Top of Available records

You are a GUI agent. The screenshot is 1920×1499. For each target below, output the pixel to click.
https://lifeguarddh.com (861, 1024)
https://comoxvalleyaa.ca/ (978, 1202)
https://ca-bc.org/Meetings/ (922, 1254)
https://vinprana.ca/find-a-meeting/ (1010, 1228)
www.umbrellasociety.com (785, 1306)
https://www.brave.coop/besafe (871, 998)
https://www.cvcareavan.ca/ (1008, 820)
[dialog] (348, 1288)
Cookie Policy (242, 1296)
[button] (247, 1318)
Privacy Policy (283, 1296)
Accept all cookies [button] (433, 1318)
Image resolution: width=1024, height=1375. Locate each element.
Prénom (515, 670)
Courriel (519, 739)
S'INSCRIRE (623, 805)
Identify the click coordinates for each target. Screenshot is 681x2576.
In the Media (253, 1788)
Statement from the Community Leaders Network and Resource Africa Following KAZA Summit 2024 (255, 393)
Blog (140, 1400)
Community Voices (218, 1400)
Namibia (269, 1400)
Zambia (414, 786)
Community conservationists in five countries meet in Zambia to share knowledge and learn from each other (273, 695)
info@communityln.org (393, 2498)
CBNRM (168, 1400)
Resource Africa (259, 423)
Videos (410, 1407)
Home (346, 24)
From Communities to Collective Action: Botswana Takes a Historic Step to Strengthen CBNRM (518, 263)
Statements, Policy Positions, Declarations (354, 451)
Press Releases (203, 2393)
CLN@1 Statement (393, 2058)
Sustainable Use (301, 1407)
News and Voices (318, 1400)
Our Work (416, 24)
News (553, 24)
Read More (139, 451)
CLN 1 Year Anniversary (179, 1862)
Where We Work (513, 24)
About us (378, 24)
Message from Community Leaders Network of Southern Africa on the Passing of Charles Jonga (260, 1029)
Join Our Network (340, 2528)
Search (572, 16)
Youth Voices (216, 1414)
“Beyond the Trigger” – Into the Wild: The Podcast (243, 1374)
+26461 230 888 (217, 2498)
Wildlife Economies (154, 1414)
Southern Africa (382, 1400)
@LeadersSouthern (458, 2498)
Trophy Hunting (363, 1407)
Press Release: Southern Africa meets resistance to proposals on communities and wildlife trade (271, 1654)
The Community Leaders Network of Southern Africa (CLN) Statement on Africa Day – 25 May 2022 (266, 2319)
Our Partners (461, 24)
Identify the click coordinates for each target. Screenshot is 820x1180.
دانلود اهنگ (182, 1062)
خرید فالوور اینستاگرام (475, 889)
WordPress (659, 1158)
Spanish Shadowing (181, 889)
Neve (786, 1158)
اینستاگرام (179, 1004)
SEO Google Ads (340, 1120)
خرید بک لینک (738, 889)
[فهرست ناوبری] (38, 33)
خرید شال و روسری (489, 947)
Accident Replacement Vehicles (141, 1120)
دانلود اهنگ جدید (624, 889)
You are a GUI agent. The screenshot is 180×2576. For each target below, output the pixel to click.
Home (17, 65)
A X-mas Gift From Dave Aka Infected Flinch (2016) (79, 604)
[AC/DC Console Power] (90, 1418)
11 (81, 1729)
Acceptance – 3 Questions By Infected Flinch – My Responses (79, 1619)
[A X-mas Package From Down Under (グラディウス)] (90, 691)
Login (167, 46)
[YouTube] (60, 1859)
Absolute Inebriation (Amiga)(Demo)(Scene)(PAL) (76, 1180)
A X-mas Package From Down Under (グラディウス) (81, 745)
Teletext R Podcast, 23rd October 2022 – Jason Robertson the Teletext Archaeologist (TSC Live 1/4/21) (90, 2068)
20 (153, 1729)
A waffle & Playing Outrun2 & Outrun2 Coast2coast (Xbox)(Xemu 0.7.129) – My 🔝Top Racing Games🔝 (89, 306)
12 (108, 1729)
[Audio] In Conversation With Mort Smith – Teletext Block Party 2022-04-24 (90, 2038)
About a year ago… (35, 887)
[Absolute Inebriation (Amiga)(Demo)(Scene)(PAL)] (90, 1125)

Bottom of Available records

**Task goal**
Repeat the listing above exactly, keeping every word as it stands.

**Exercise output**
You are a GUI agent. The screenshot is 1920×1499. For each target below, output the pixel to click.
https://lifeguarddh.com (861, 1024)
https://comoxvalleyaa.ca/ (978, 1202)
https://ca-bc.org/Meetings/ (922, 1254)
https://vinprana.ca/find-a-meeting/ (1010, 1228)
www.umbrellasociety.com (785, 1306)
https://www.brave.coop/besafe (871, 998)
https://www.cvcareavan.ca/ (1008, 820)
[dialog] (348, 1288)
Cookie Policy (242, 1296)
[button] (247, 1318)
Privacy Policy (283, 1296)
Accept all cookies [button] (433, 1318)
Image resolution: width=1024, height=1375. Locate each element.
Prénom (515, 670)
Courriel (519, 739)
S'INSCRIRE (623, 805)
Identify the click coordinates for each target. Screenshot is 681x2576.
In the Media (253, 1788)
Statement from the Community Leaders Network and Resource Africa Following KAZA Summit 2024 (255, 393)
Blog (140, 1400)
Community Voices (218, 1400)
Namibia (269, 1400)
Zambia (414, 786)
Community conservationists in five countries meet in Zambia to share knowledge and learn from each other (273, 695)
info@communityln.org (393, 2498)
CBNRM (168, 1400)
Resource Africa (259, 423)
Videos (410, 1407)
Home (346, 24)
From Communities to Collective Action: Botswana Takes a Historic Step to Strengthen CBNRM (518, 263)
Statements, Policy Positions, Declarations (354, 451)
Press Releases (203, 2393)
CLN@1 Statement (393, 2058)
Sustainable Use (301, 1407)
News and Voices (318, 1400)
Our Work (416, 24)
News (553, 24)
Read More (139, 451)
CLN 1 Year Anniversary (179, 1862)
Where We Work (513, 24)
About us (378, 24)
Message from Community Leaders Network of Southern Africa on the Passing of Charles Jonga (260, 1029)
Join Our Network (340, 2528)
Search (572, 16)
Youth Voices (216, 1414)
“Beyond the Trigger” – Into the Wild: The Podcast (243, 1374)
+26461 230 888 (217, 2498)
Wildlife Economies (154, 1414)
Southern Africa (382, 1400)
@LeadersSouthern (458, 2498)
Trophy Hunting (363, 1407)
Press Release: Southern Africa meets resistance to proposals on communities and wildlife trade (271, 1654)
The Community Leaders Network of Southern Africa (CLN) Statement on Africa Day – 25 May 2022 (266, 2319)
Our Partners (461, 24)
Identify the click coordinates for each target. Screenshot is 820x1180.
دانلود اهنگ (182, 1062)
خرید فالوور اینستاگرام (475, 889)
WordPress (659, 1158)
Spanish Shadowing (181, 889)
Neve (786, 1158)
اینستاگرام (179, 1004)
SEO Google Ads (340, 1120)
خرید بک لینک (738, 889)
[فهرست ناوبری] (38, 33)
خرید شال و روسری (489, 947)
Accident Replacement Vehicles (141, 1120)
دانلود اهنگ جدید (624, 889)
You are a GUI agent. The screenshot is 180×2576. For each target below, output the pixel to click.
Home (17, 65)
A X-mas Gift From Dave Aka Infected Flinch (2016) (79, 604)
[AC/DC Console Power] (90, 1418)
11 (81, 1729)
Acceptance – 3 Questions By Infected Flinch – My Responses (79, 1619)
[A X-mas Package From Down Under (グラディウス)] (90, 691)
Login (167, 46)
[YouTube] (60, 1859)
Absolute Inebriation (Amiga)(Demo)(Scene)(PAL) (76, 1180)
A X-mas Package From Down Under (グラディウス) (81, 745)
Teletext R Podcast, 23rd October 2022 – Jason Robertson the Teletext Archaeologist (TSC Live 1/4/21) (90, 2068)
20 (153, 1729)
A waffle & Playing Outrun2 & Outrun2 Coast2coast (Xbox)(Xemu 0.7.129) – My 🔝Top Racing Games🔝 (89, 306)
12 (108, 1729)
[Audio] In Conversation With Mort Smith – Teletext Block Party 2022-04-24 (90, 2038)
About a year ago… (35, 887)
[Absolute Inebriation (Amiga)(Demo)(Scene)(PAL)] (90, 1125)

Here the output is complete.